(Collected data entries)

*** Block opens ***

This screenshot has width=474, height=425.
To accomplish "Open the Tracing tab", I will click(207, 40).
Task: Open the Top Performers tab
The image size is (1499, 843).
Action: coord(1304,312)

*** Block closes ***
*** Block opens ***

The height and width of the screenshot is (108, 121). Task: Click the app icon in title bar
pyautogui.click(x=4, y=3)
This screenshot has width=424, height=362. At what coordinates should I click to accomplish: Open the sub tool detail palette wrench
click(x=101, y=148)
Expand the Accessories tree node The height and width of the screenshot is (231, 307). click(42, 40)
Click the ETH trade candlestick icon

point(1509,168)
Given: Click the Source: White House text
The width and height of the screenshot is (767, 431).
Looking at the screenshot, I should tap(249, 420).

*** Block closes ***

» TASK REQUIREMENTS: Copy out the lines above exactly, beginning at the one that contains "The height and width of the screenshot is (108, 121)." and ending at the one that contains "Expand the Accessories".

» EXERCISE SOLUTION:
The height and width of the screenshot is (108, 121). Task: Click the app icon in title bar
pyautogui.click(x=4, y=3)
This screenshot has width=424, height=362. At what coordinates should I click to accomplish: Open the sub tool detail palette wrench
click(x=101, y=148)
Expand the Accessories tree node The height and width of the screenshot is (231, 307). click(42, 40)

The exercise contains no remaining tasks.